Yes it makes alot of sense. Tru friends you can count on one hand but when it comes to divorce your friends circle increases temporarily. This is usually because you being divorced almost makes you the defacto shrink for the friends that are having marital issues but not talking to anyone. Suddenly they open up to you. In my case many people I had no idea were having marriage issues suddenly started talking to me since I'm the friend that just wenth through with a decision they were too chicken to make.
However that circle shrunk overtime......those who either went back to their spouses or "figured things out", ot those who "Decided to stay for the kids" or other reasons.


----------



## EnjoliWoman (Jul 2, 2012)

I have a very small circle of friends. My ex isolated me from most of them and then I sort of just because friends of the wives of his friends. But we never socialized outside of couples. So aside from 1 good friend who saw what the ex was all about, most of my friends are 'new'. Two best friends and a couple that are good friends.


----------



## aston (Oct 24, 2011)

EnjoliWoman said:


> I have a very small circle of friends. My ex isolated me from most of them and then I sort of just because friends of the wives of his friends. But we never socialized outside of couples. So aside from 1 good friend who saw what the ex was all about, most of my friends are 'new'. Two best friends and a couple that are good friends.


I find that as a divorcee most of my friends are new ones post divorce. Alot of the hitherto good friends have become more of friends / acquaintances.


----------



## Chuck71 (Nov 5, 2012)

A time as this is really when you find out who your friends are. Sad as it is to say at times.


----------



## Dollystanford (Mar 14, 2012)

I've been embraced by my friends but that's because we always saw his friends and they became 'our friends'

I haven't seen any of 'his' friends since we split and I care not because mine are better anyway


----------



## dumpedandhappy (Aug 17, 2012)

Coming out of a 19 yr marriage, most of 'our' friends were the kind that 'married couples' have, themselves being married and such. 

I found after the separation that while people were still friendly, there was a huge distance the separation created.
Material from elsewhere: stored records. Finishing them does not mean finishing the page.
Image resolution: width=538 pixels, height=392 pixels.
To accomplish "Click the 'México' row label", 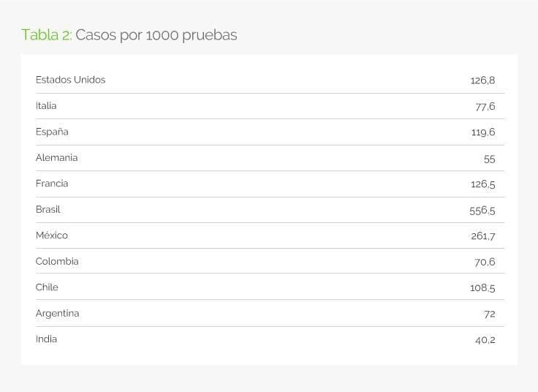I will [52, 235].
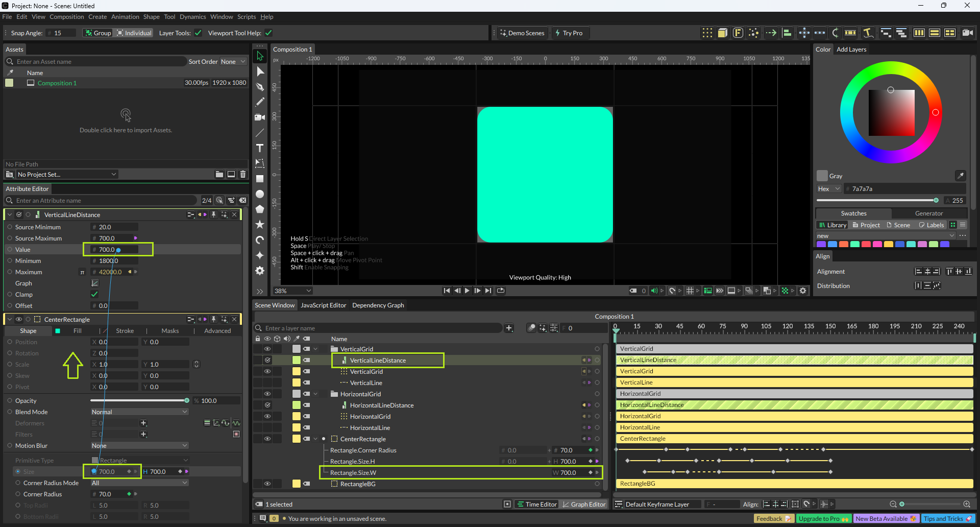Click the delete asset trash icon
The image size is (980, 527).
pyautogui.click(x=243, y=174)
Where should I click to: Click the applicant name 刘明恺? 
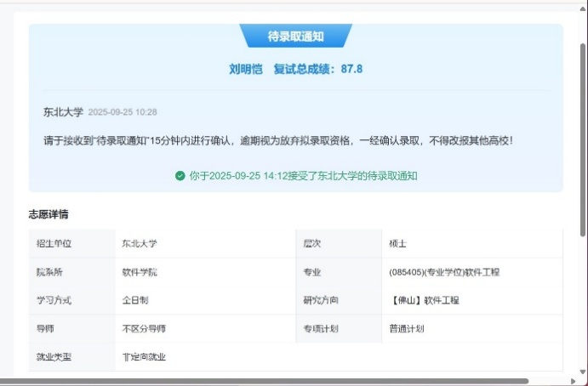click(x=246, y=68)
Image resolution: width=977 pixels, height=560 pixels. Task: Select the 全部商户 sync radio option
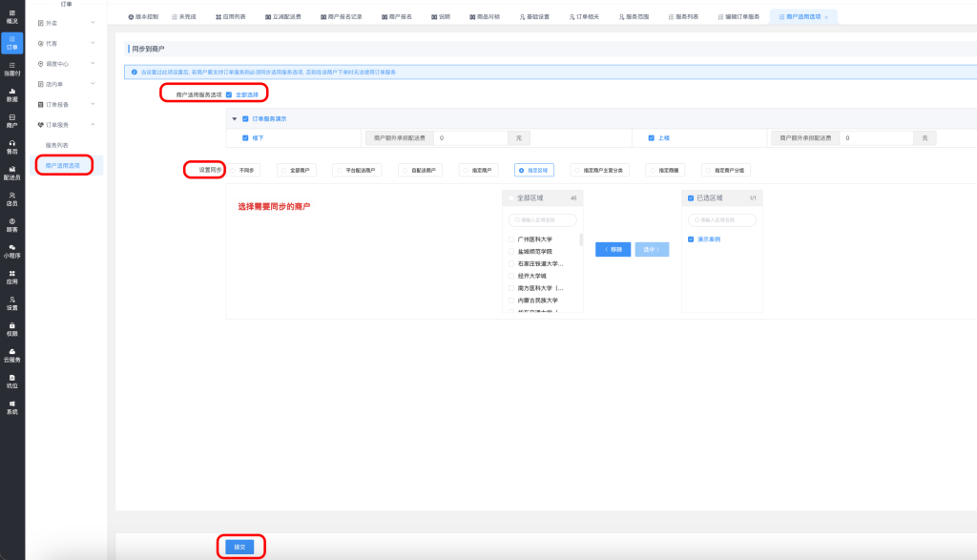pyautogui.click(x=297, y=170)
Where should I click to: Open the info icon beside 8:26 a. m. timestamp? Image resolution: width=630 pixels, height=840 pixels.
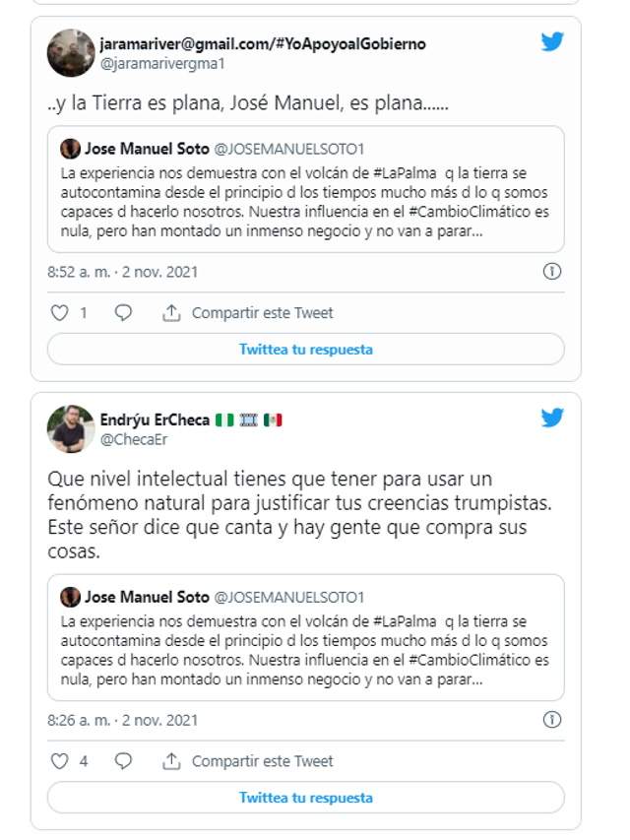pyautogui.click(x=552, y=720)
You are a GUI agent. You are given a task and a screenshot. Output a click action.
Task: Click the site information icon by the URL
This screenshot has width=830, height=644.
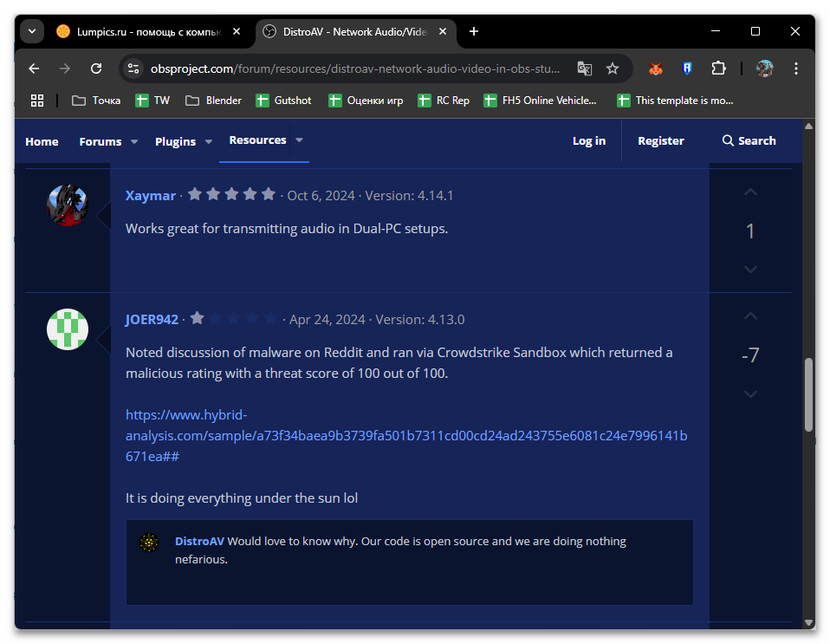pos(133,68)
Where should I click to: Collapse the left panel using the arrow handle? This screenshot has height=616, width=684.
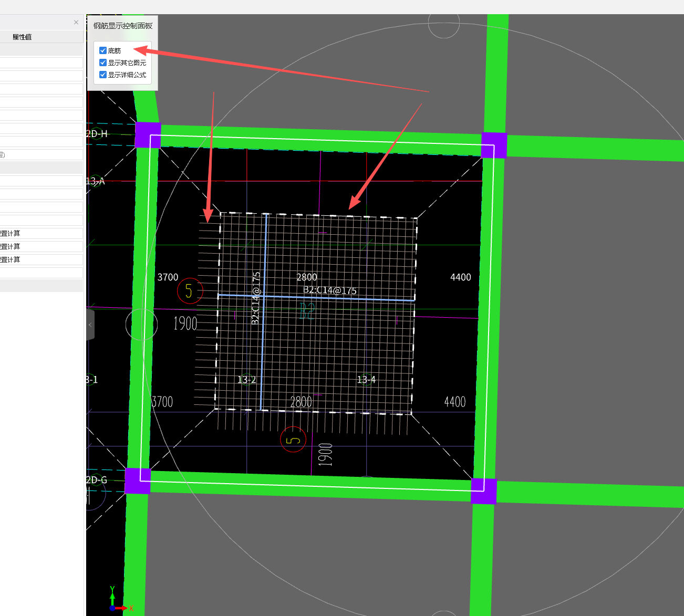[x=90, y=325]
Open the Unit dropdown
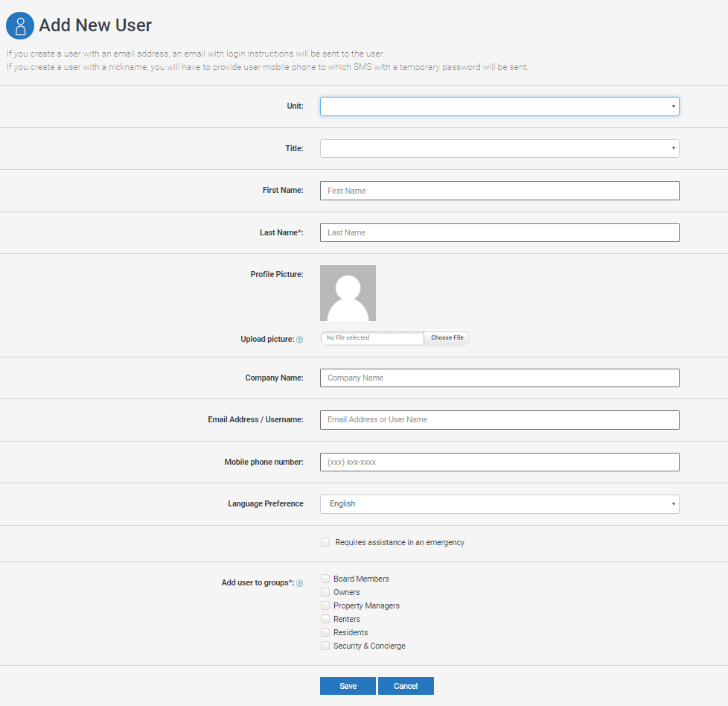The width and height of the screenshot is (728, 706). point(499,106)
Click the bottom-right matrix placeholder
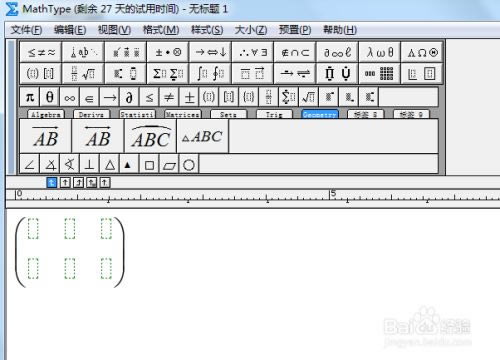The width and height of the screenshot is (500, 360). point(106,268)
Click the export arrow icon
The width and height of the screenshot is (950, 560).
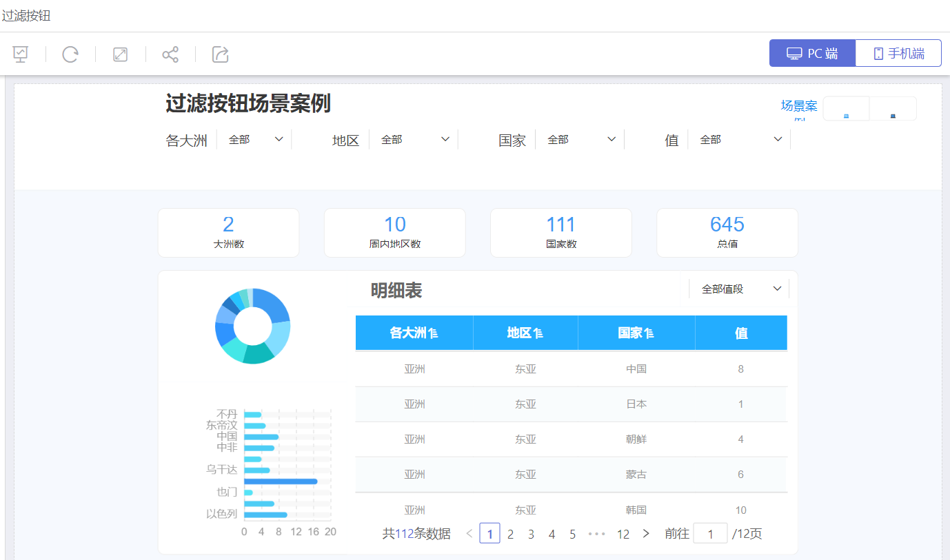point(220,54)
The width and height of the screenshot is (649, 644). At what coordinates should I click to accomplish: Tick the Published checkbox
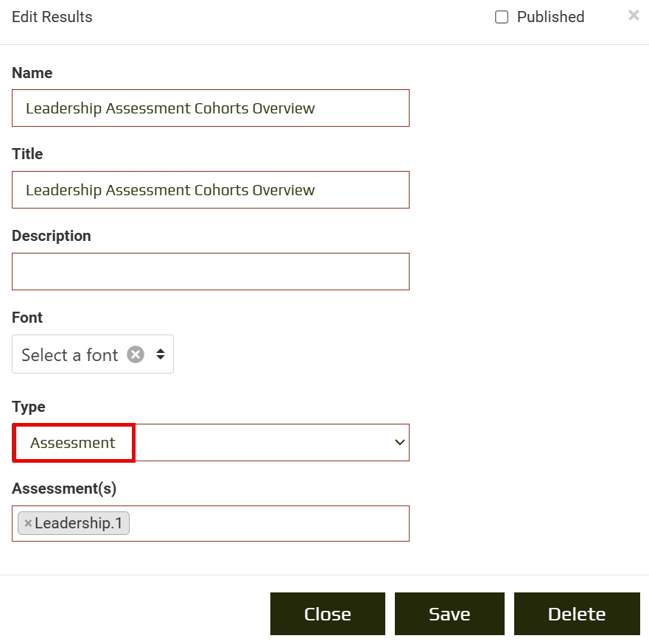click(x=502, y=18)
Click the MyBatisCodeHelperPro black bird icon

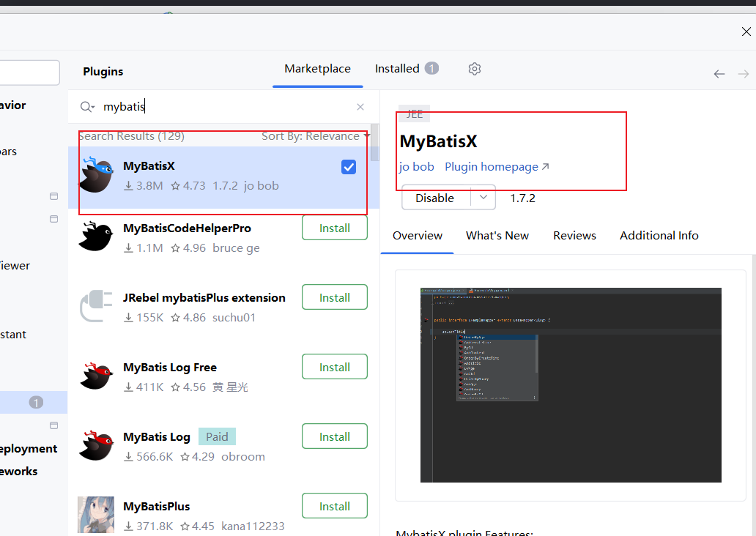tap(96, 237)
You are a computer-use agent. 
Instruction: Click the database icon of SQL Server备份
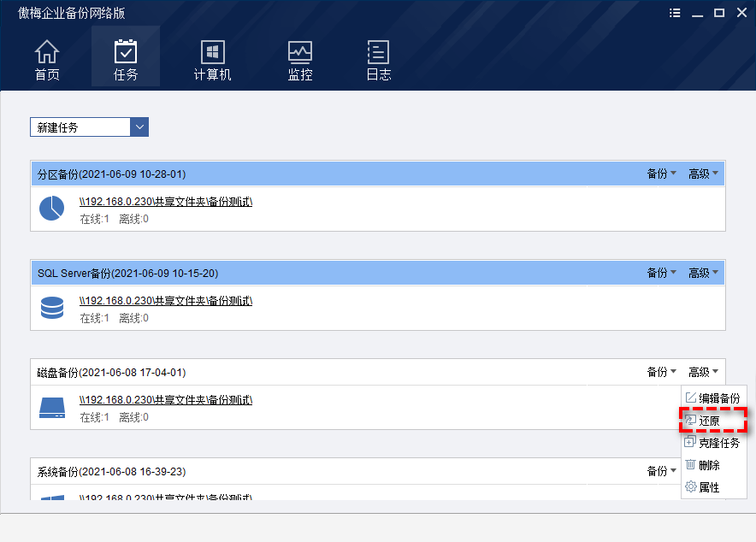52,308
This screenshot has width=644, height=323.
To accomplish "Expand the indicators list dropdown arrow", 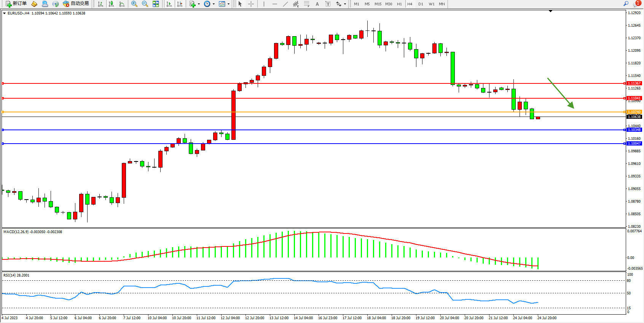I will click(x=199, y=4).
Since I quit drinking and had to quit golf due to financial concerns and wanting to spend my time with my kids and such, it seems most my friends were not really 'friends' in the true sense of the word. Mostly we had acquaintences. A good portion of these people were known to my EX from before our marriage, school age friendships. 

Now I have one true friend out there, one that should be but is a social retard and too selfish to care about my pain it seems and several people who quite frankly are jsut stuck in a quagmire in their lives and have absolutley nothing to offer towards a friendship. 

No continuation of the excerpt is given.